Portal:Data Services/Admin/Runbooks/Create an NFS server

The procedures in this runbook require admin permissions to complete.

Overview

NFS is hosted on physical hardware as well as virtual servers. As of 2022-01-24 we are transitioning most NFS workloads to virtual servers. If a server will only provide files to a particular project, the new server should be built inside that project; if it is providing shared services to multiple projects (e.g. 'scratch') then it should reside in the cloudinfra-nfs project.

The dumps servers will remain on hardware for some time.

Process

Creating a new server relies on a spicerack cookbook. These can be executed from the cloudcumin hosts or from your [[local machine.

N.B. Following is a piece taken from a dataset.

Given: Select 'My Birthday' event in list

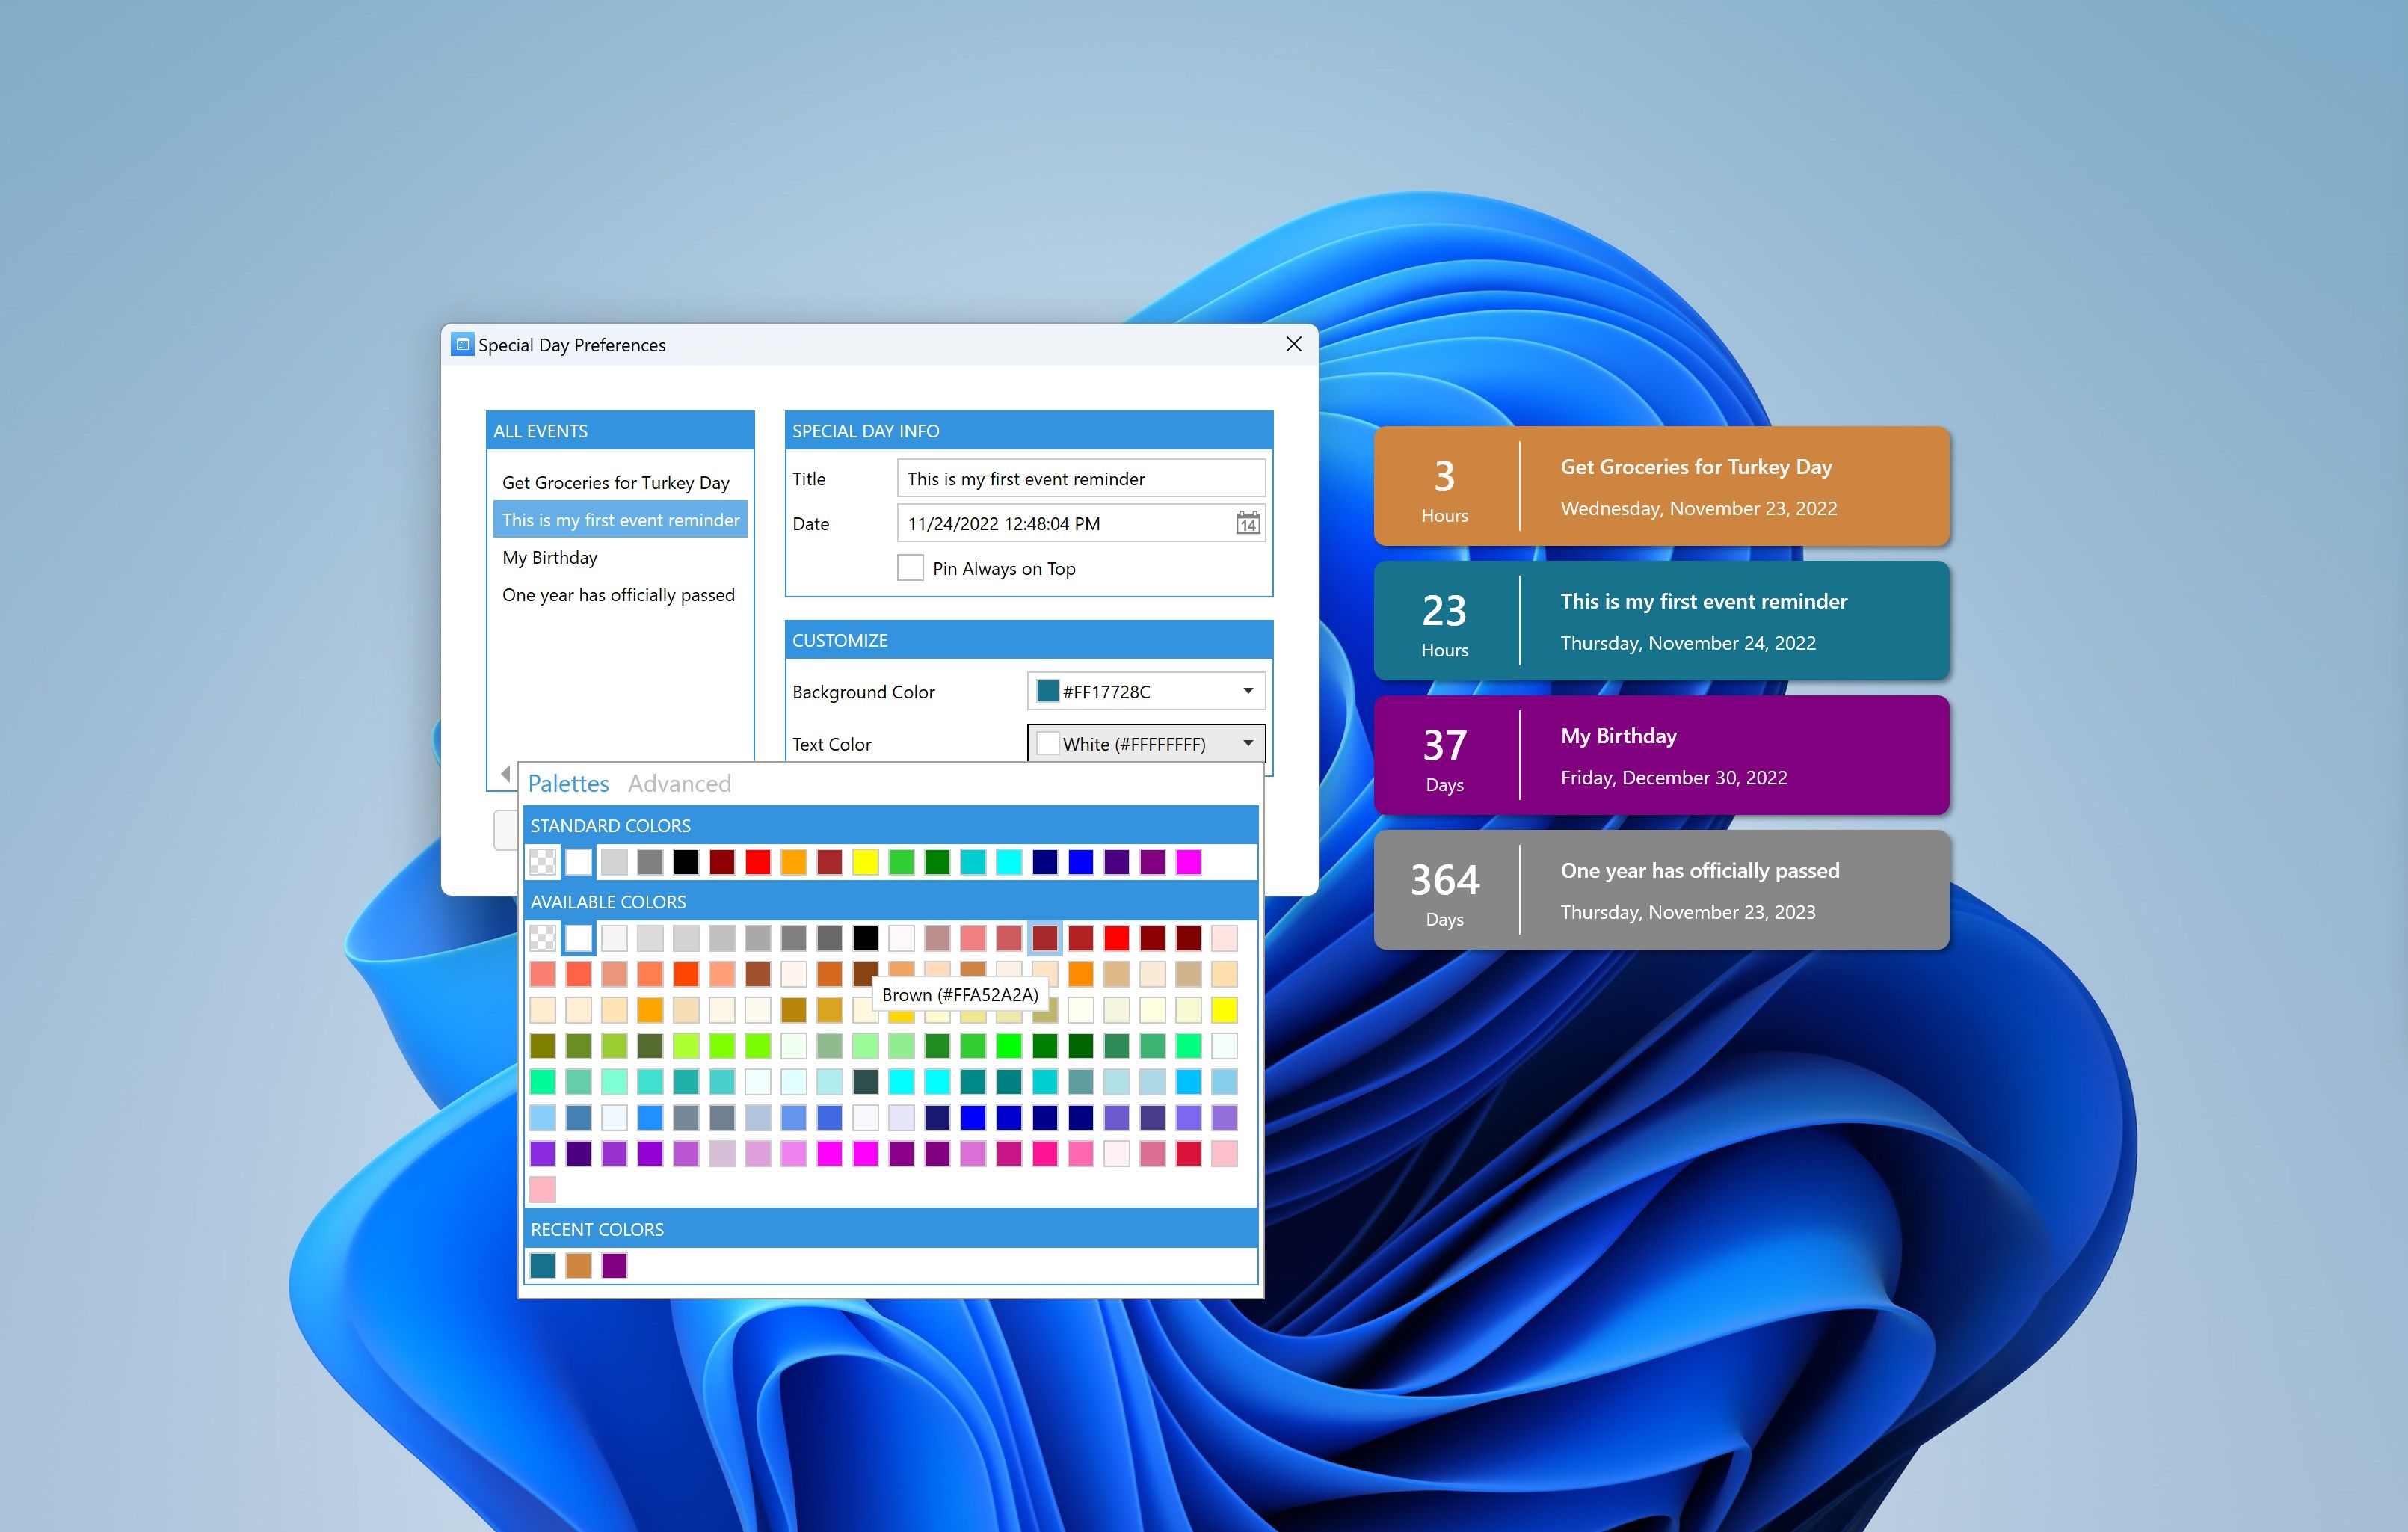Looking at the screenshot, I should pos(549,556).
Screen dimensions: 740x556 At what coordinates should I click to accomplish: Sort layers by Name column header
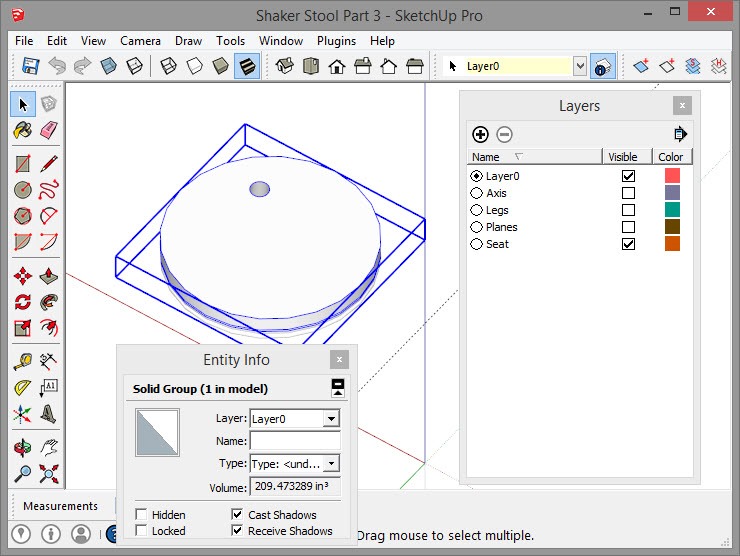(486, 157)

Create a Server for a new service

Typically you will want a separate server for each NFS volume -- multiple volumes per server might work but are largely untested.

Each NFS server consists of a persistent cinder volume, a service IP, a service name, and a replaceable VM. Before building the new server you'll need to take the following steps:

Decide the name of the new volume. This will be hard to change later!
Decide how much storage is needed for the new volume.
Decide what flavor of server you need. For minor access a 1-core/1-Gb server may be sufficient but for scaled concurrent use a larger flavor is needed.
Check and adjust the 'gigabytes' quota to provide for the new NFS volume
Check and adjust 'cores' and 'RAM' to support the new server
Make sure that a service domain exists in the target project: svc.<projectname>.eqiad1.wikimedia.cloud

The following command will create the VM, volume, service name, and service IP:

$ cookbook wmcs.nfs.add_server --create-storage-volume-size <size in GB> --project <target project> --prefix <name of volume>-nfs --flavor <server flavor id> --image <glance image id> --network 7425e328-560c-4f00-8e99-706f3fb90bb4 --service-ip <name of volume>

As of 2022-02-15 a bug in spicerack will result in a failure if the 'nfs' security group does not exist in the target project. Nevertheless the group is created, and a second run should work fine.

The newly created server will also run an nfs-exportd service to maintain exports to the new volume. The behavior of that file is configured via the puppet file nfs-mounts.yaml.erb and the results can be found in /etc/exports.d

Create a replacement server for an existing service

To upgrade or replace the VM hosting a given NFS service, first create a detached server. This will contain all the necessary services but will NOT create a service name, a service IP, or a cinder volume. Instead it creates a VM available for failover from an existing server with storage and service name attached:

$ cookbook wmcs.nfs.add_server --project <target project> --prefix <hostname-prefix> <name of volume> --flavor <server flavor id> --image <glance image id> --network 7425e328-560c-4f00-8e99-706f3fb90bb4

Note that the omission of --create-storage-volume-size prevents creation and attachment of the cinder volume, and the omission of --service-ip prevents the creation of a new service name or IP.

NFS service failover

Be careful! On 2024-03-26 the cookbook formatted the filesystem of the toolsbeta-nfs volume requiring a restore from the backups. gerrit:1014543 should prevent that from happening, but the fix has not yet been properly tested.

For a particular NFS volume, service can be moved from an existing server (likely created using the command in the 'new service' section above) to a passive server <likely created using the 'replacement server' section above) like this:

$ cookbook wmcs.nfs.migrate_service --project cloudinfra-nfs --from-host-id <current server ID> --to-host-id <future server id>

Most clients will handle that change gracefully due to the consistent name and IP. Some clients may seize up or otherwise misbehave if they are in the middle of file activity during the failover.